Give all the lines below again, exactly, with no pictures.

# # # # # # #

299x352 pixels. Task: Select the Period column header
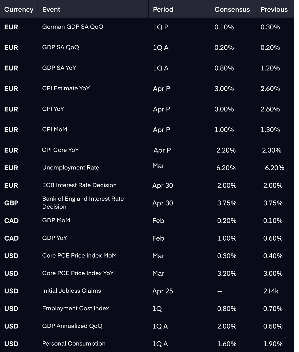163,9
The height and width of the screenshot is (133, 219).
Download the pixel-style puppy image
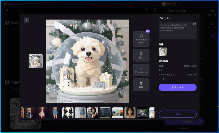141,70
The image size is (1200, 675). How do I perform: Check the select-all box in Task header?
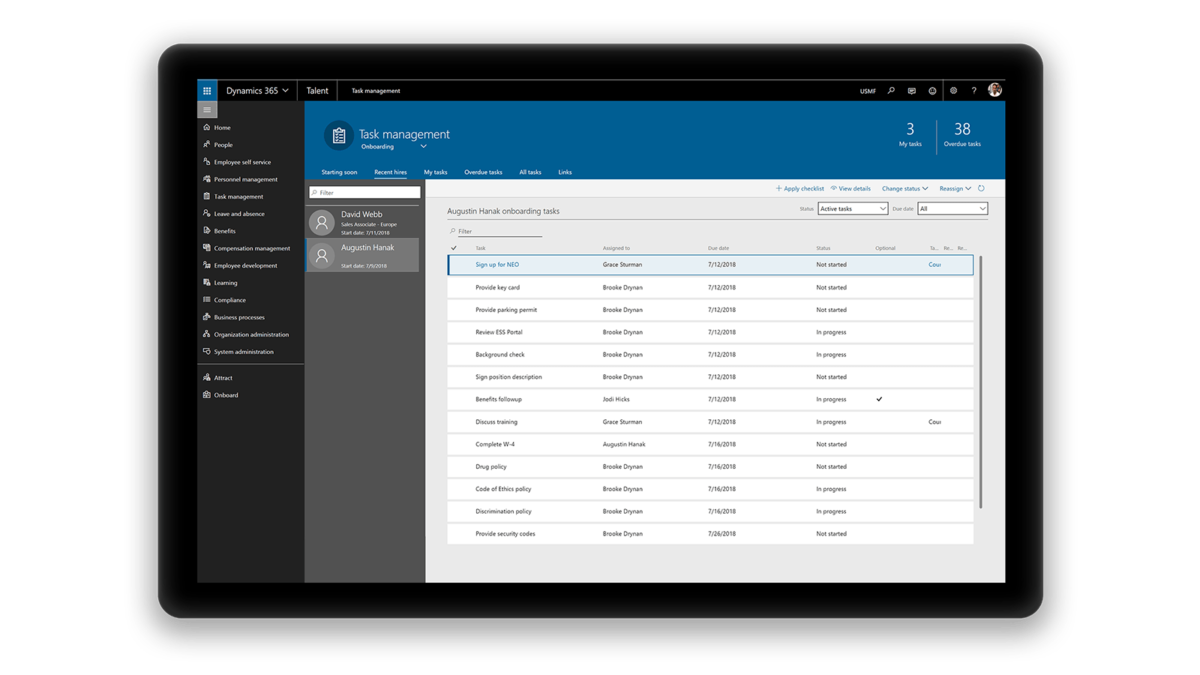(455, 247)
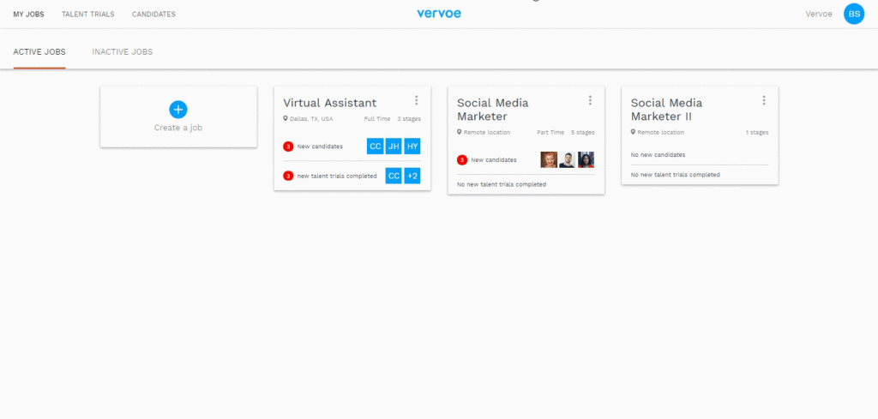Click the +2 talent trials badge
Viewport: 878px width, 419px height.
coord(412,176)
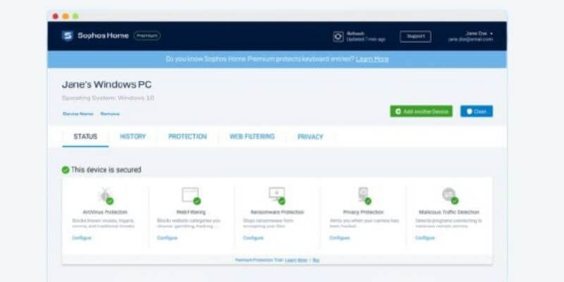
Task: Follow the Learn More banner link
Action: 372,59
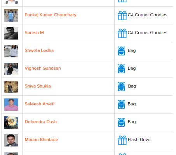The image size is (176, 155).
Task: Open Vignesh Ganesan name link
Action: tap(43, 68)
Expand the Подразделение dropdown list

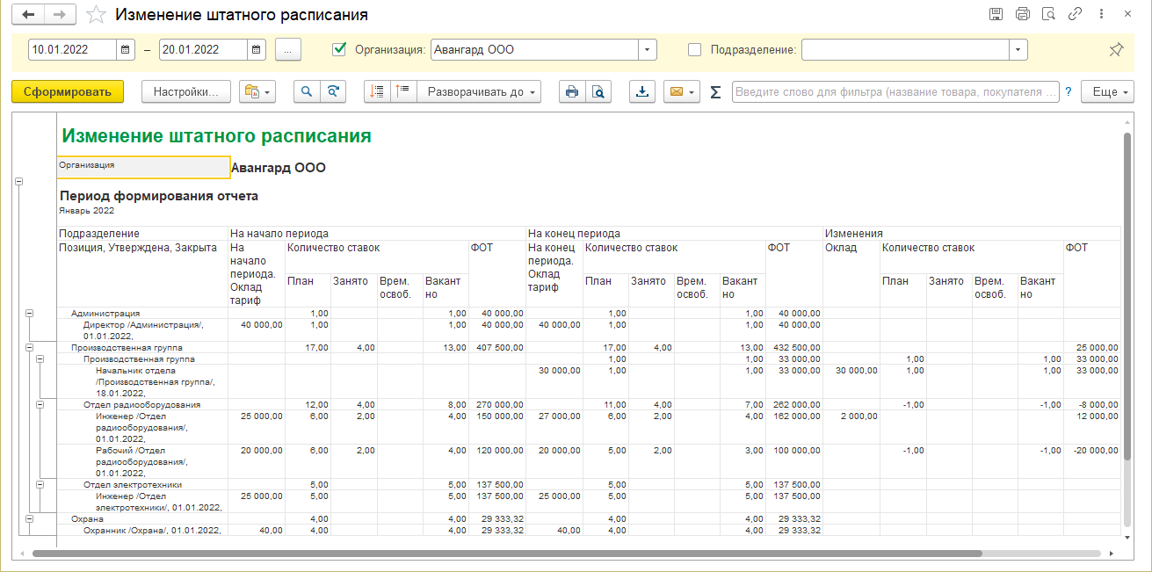(1018, 50)
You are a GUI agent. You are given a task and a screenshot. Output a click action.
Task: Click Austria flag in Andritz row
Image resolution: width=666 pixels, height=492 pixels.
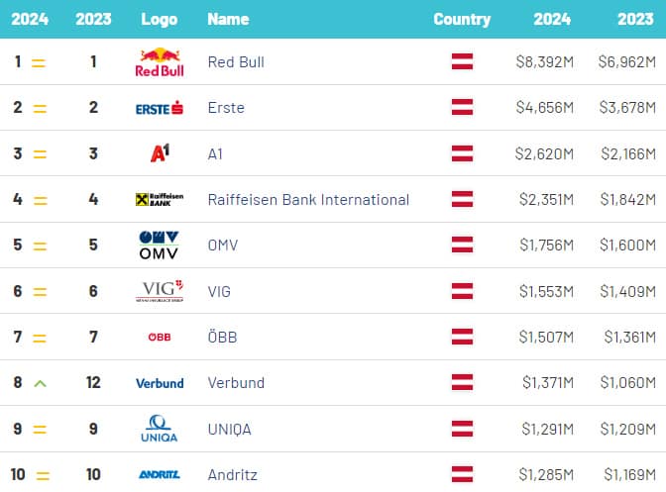462,474
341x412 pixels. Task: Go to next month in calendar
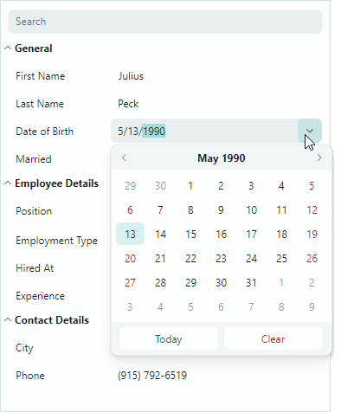tap(319, 158)
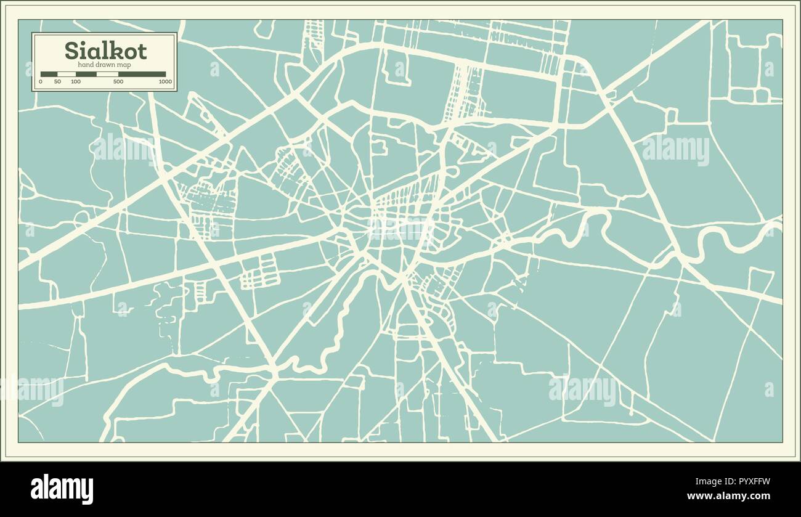Select the 'hand drawn map' subtitle
This screenshot has height=517, width=801.
tap(104, 65)
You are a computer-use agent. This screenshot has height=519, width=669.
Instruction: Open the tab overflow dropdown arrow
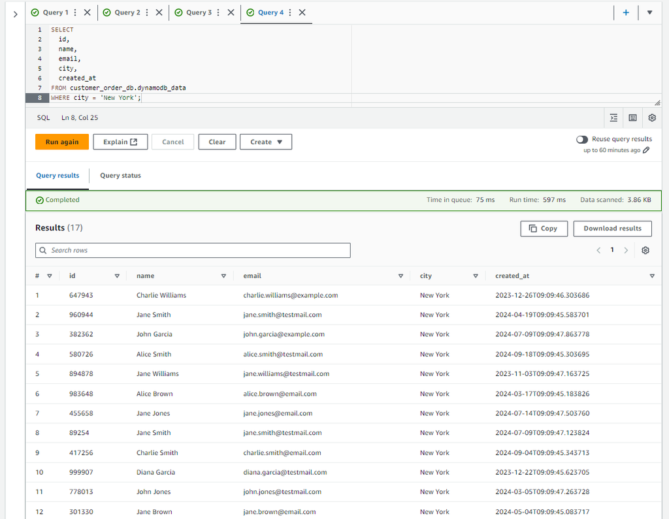tap(649, 12)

# # # # # # #

* [Your response]
299x352 pixels. Task: Select the Period column header
163,9
The height and width of the screenshot is (133, 219).
Download the pixel-style puppy image
141,70
The image size is (1200, 675). How do I perform: Check the select-all box in Task header?
(455, 247)
Click the +2 talent trials badge
Viewport: 878px width, 419px height.
coord(412,176)
Task: Follow the Learn More banner link
Action: 372,59
The image size is (176, 155).
Task: Open Vignesh Ganesan name link
Action: tap(43, 68)
Expand the Подразделение dropdown list

(1018, 50)
You are a GUI agent. You are given a task and a screenshot. Output a click action.
Task: Click Austria flag in Andritz row
Image resolution: width=666 pixels, height=492 pixels.
462,474
341x412 pixels. Task: Go to next month in calendar
tap(319, 158)
Select the 'hand drawn map' subtitle
This screenshot has height=517, width=801.
tap(104, 65)
You are a computer-use agent. This screenshot has height=519, width=669.
Instruction: Open the tab overflow dropdown arrow
tap(649, 12)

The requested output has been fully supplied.